回答のどれもがIPv4でもできてしまいます・・・いろんな新しいアプリケーシ
ョンをIPv4でなんとか実現しようとする先達エンジニアの方々の努力の賜物で
す。ただ、かえってそれがIPv6への移行のハードルになっているように思える
のは皮肉なものです。ただ、IPv6を利用すれば、上記のことが簡単にできるの
が大きなメリットです。そのため、既存のインフラをまるっきり全部置き換え
るという形ではなくて、記事にも書かれているように、ニッチな分野から導入
が進んでいっているのが現状です。そして、そのうち、IPv6をフルに活かした
新しいピアツーピア型のアプリケーションが登場して、一気に普及に弾みがつ
くと思っています。

Part2は、IPv4と比較しつつIPv6の仕組みを解説しています。この解説は、す
ごくわかりやすいです。特に、ぼくも参考にしたいなと思ったのが、図でのIPv6
アドレスの表し方です。
IPv6はIPv4と違って、1つのインタフェースに複数のIPアドレスを設定できま
す。用途に応じてアドレスを使い分けるため何ですね。いくつも設定できるの
ですが、基本的にはリンクローカルアドレスとグローバルアドレスの2つにな
るでしょう。その2つのアドレスを図の中でとてもうまく表現しているなぁっ
て思いました。2つのアドレスの後半部分は同じなので、それを半円の色で表
しています。文章ではうまく説明できないのですが、P56などの図を見れば一
目瞭然です。ぼくはいままで2つのアドレスを単純に並べて書いていたので、
わかりにくいなぁって思っていました。「あ、そうか、こうすればいいんだ」
ってわかったのが大きな発見です。
それと、アドレス解決の仕組みもIPv4とIPv6の違いがよくわかっていいです。
ま、それほど詳細な解説ではありませんが、IPv6の通信におけるマルチキャス
トの活用方法の一例がよくわかります。

最後のPartのPart3は、実際にWindows XPでIPv6の設定をして、OCN IPv6ネッ
トワークに接続する様子を実演しています。

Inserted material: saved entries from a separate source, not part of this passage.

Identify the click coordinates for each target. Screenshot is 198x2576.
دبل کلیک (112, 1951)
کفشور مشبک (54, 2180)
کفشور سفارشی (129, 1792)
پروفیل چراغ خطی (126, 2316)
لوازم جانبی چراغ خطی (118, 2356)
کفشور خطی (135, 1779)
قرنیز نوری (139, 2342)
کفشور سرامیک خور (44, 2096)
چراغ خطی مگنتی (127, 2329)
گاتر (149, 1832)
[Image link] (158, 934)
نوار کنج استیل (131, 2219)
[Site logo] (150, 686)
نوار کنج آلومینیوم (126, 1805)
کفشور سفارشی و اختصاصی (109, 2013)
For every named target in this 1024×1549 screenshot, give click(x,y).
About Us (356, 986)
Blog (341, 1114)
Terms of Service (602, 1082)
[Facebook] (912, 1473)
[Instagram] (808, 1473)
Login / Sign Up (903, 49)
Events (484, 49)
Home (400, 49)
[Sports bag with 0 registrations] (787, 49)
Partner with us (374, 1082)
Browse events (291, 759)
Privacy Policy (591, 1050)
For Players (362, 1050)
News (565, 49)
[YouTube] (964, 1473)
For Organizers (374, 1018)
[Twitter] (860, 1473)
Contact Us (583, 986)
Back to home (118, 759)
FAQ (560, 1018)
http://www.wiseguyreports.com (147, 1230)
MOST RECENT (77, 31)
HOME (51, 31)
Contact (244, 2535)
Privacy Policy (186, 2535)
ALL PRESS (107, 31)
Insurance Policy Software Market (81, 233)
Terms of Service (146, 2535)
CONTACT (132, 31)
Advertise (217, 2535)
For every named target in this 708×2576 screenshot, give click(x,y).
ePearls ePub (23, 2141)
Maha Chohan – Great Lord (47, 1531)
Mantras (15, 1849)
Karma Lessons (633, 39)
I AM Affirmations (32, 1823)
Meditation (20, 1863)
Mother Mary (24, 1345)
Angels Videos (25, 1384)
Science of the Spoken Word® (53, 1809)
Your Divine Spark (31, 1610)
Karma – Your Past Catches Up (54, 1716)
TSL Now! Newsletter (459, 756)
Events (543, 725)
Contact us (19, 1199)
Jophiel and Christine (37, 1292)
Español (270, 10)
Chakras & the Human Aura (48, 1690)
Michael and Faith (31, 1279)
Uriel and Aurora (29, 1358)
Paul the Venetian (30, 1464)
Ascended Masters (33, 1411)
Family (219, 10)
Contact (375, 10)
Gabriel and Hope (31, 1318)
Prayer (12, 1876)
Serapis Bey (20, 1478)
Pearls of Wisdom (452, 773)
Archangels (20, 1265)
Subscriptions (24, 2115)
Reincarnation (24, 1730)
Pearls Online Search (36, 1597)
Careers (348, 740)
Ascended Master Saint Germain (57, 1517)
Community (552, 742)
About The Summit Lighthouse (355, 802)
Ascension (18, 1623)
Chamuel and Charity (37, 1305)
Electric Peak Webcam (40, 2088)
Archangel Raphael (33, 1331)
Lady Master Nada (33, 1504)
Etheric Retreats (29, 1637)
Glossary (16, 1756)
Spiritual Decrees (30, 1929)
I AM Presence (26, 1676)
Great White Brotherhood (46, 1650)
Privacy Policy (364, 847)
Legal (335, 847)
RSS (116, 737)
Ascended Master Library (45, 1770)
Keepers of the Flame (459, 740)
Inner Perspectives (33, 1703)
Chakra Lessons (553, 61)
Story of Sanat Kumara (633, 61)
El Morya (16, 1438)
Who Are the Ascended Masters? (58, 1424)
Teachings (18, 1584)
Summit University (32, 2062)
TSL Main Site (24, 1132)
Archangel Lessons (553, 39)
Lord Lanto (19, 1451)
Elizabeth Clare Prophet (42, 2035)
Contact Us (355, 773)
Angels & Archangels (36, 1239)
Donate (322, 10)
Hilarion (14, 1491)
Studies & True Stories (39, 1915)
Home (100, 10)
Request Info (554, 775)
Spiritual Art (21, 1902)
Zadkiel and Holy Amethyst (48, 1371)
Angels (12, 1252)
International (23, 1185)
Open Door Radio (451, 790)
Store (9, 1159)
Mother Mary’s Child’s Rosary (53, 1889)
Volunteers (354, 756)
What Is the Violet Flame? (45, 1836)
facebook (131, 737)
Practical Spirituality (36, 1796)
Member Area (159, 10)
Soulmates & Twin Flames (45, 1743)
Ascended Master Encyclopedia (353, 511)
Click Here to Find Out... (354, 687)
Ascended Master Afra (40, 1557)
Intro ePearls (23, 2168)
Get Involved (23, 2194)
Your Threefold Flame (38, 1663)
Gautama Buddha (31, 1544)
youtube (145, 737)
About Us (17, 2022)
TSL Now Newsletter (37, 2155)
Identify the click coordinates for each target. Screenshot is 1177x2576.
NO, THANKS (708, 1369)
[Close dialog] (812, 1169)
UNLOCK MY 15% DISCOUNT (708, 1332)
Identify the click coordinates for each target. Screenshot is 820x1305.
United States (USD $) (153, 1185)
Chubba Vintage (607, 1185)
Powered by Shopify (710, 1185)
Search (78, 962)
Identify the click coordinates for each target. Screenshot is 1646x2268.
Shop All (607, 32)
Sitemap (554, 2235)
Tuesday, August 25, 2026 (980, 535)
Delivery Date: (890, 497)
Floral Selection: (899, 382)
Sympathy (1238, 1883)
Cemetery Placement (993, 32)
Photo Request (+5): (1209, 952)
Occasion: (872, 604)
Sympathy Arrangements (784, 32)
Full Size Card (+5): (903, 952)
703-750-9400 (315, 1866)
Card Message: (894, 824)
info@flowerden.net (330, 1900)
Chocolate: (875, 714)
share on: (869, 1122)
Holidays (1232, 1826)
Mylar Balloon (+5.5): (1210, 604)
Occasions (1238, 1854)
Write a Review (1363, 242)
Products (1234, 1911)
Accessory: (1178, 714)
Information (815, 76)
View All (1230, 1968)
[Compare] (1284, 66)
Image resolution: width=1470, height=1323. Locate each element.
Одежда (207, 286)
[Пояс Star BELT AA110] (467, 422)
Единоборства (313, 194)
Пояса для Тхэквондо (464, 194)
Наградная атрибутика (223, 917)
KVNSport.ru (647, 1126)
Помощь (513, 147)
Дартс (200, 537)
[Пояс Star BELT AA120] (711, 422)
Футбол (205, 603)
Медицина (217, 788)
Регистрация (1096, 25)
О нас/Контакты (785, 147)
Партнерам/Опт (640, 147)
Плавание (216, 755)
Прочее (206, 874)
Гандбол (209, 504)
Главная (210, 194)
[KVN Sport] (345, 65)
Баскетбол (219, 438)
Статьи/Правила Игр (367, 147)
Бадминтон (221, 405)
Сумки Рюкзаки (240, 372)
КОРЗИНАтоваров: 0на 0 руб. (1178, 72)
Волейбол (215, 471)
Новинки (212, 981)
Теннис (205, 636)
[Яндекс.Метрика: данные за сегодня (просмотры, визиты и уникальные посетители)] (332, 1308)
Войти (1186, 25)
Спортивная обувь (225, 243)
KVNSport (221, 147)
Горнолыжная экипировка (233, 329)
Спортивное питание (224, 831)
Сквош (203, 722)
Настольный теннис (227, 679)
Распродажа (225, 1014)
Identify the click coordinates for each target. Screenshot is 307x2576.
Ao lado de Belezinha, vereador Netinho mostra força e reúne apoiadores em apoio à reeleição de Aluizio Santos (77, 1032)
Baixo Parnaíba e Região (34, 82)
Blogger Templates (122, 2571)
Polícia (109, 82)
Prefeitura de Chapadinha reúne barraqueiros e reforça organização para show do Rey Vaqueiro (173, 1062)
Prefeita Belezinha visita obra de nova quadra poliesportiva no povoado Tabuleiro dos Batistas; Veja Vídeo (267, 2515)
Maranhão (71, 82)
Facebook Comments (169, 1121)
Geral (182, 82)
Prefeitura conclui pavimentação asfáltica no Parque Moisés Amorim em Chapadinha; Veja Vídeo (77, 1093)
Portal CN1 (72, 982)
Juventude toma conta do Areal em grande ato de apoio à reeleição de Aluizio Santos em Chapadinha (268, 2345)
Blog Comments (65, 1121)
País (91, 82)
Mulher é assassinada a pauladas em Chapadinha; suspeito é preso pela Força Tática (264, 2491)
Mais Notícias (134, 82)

やっぱり、技術の理解は、自分で
やってみて本当に理解することになります。

Windows XPでのIPv6アドレスの設定、アドレス解決、名前解決、そして、IPv6
インターネット上のWebサイトへのアクセスといった一連の流れを誌上で体験
できます。

※それにしても、Windows XPdenoIPv6アドレスを設定するのは面倒です・・・

「IPv6ってよく聞くけど、どんなものなのかなぁ?」「IPv4とIPv6ってどう違
うのかなぁ」と思っている方がこの記事を読むとすっきりすると思います。